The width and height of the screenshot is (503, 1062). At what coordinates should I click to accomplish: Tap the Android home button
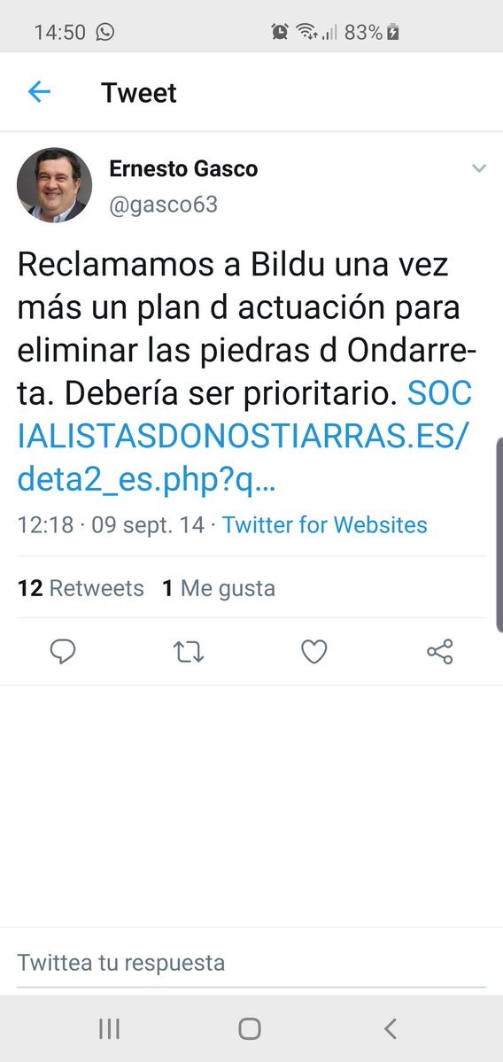click(250, 1029)
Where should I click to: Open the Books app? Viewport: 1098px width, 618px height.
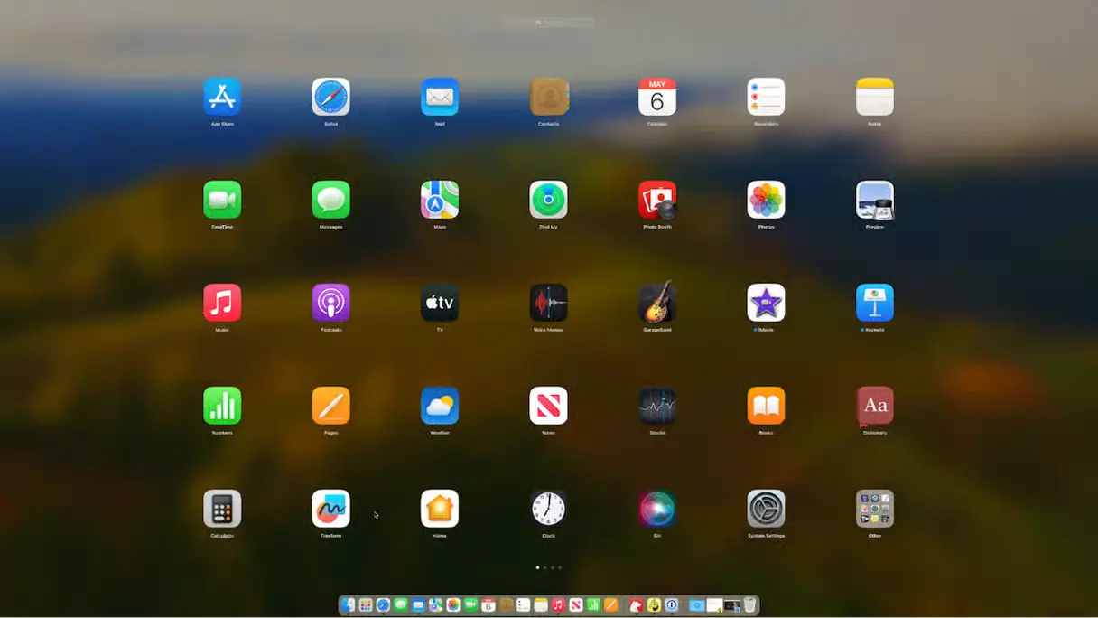coord(766,406)
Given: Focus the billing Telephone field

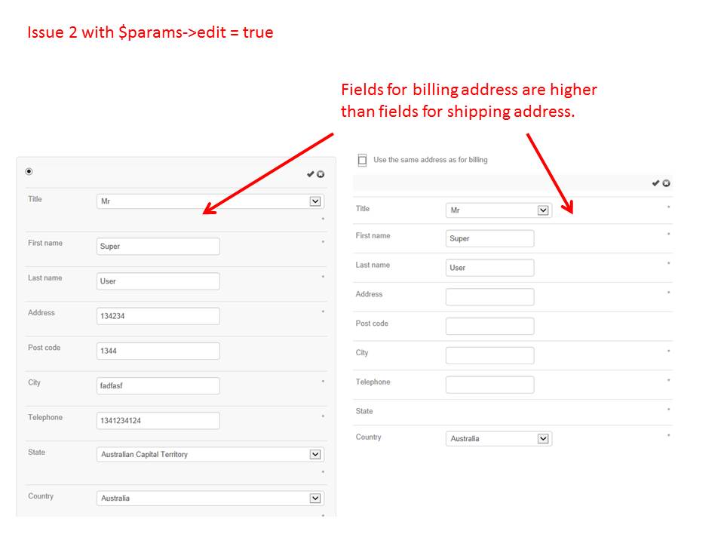Looking at the screenshot, I should pos(158,421).
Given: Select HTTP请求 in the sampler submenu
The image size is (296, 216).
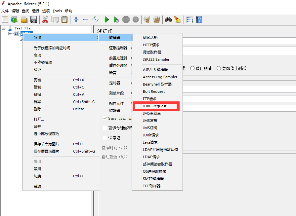Looking at the screenshot, I should [x=151, y=45].
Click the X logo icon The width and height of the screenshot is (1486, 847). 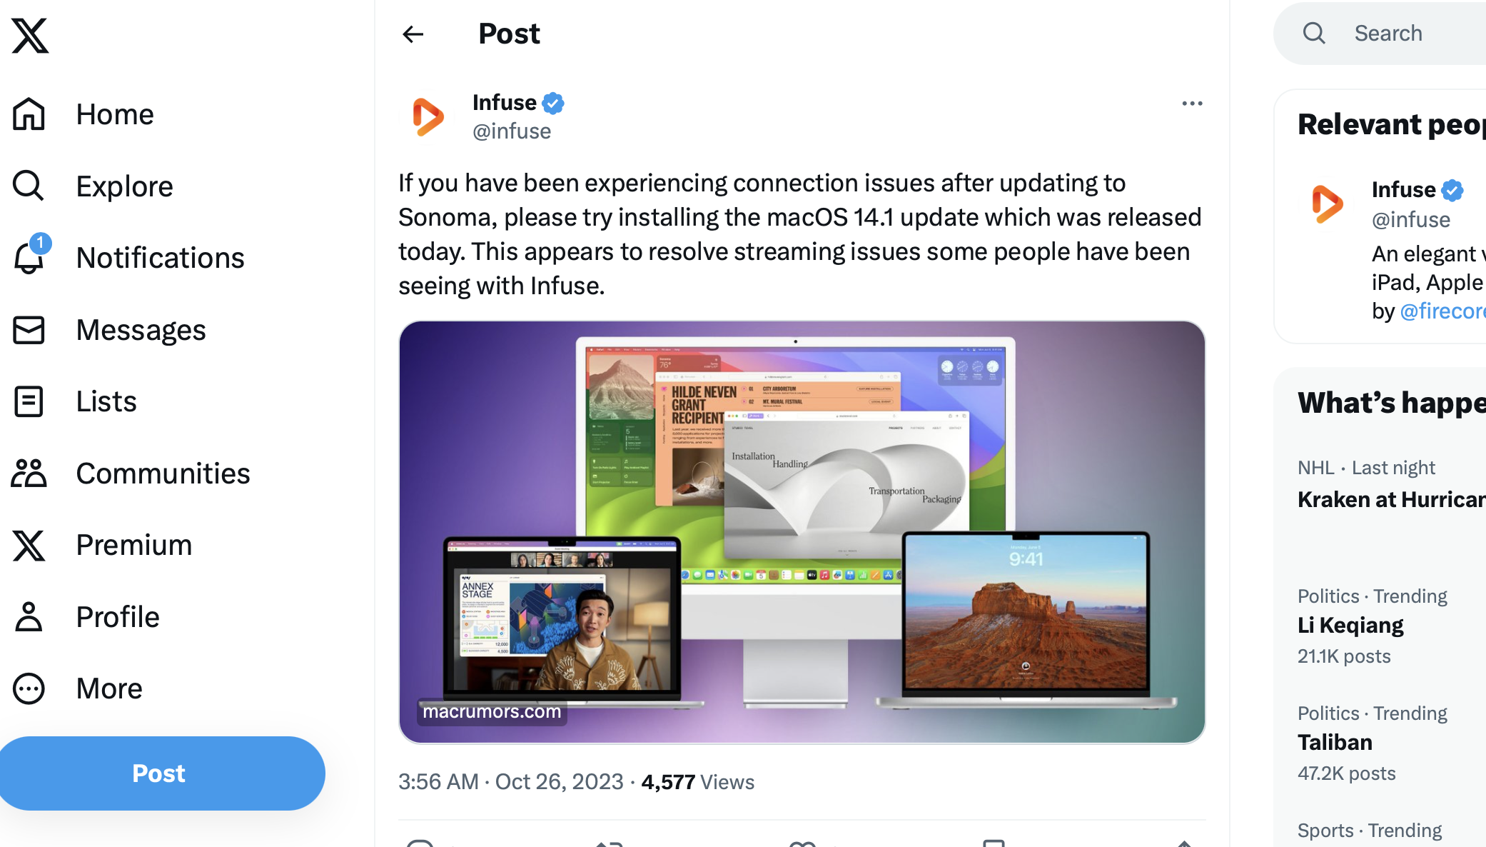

## To do
Transcribe every line from the records above without alteration, and leave out the images.

## Answer below
The width and height of the screenshot is (503, 1062). At what coordinates should I click to accomplish: Tap the Android home button
click(250, 1029)
Where should I click to: Open the Books app? Viewport: 1098px width, 618px height.
coord(766,406)
Given: Focus the billing Telephone field

Looking at the screenshot, I should pos(158,421).
Given: Select HTTP请求 in the sampler submenu
The image size is (296, 216).
Looking at the screenshot, I should [x=151, y=45].
Click the X logo icon The width and height of the screenshot is (1486, 847). 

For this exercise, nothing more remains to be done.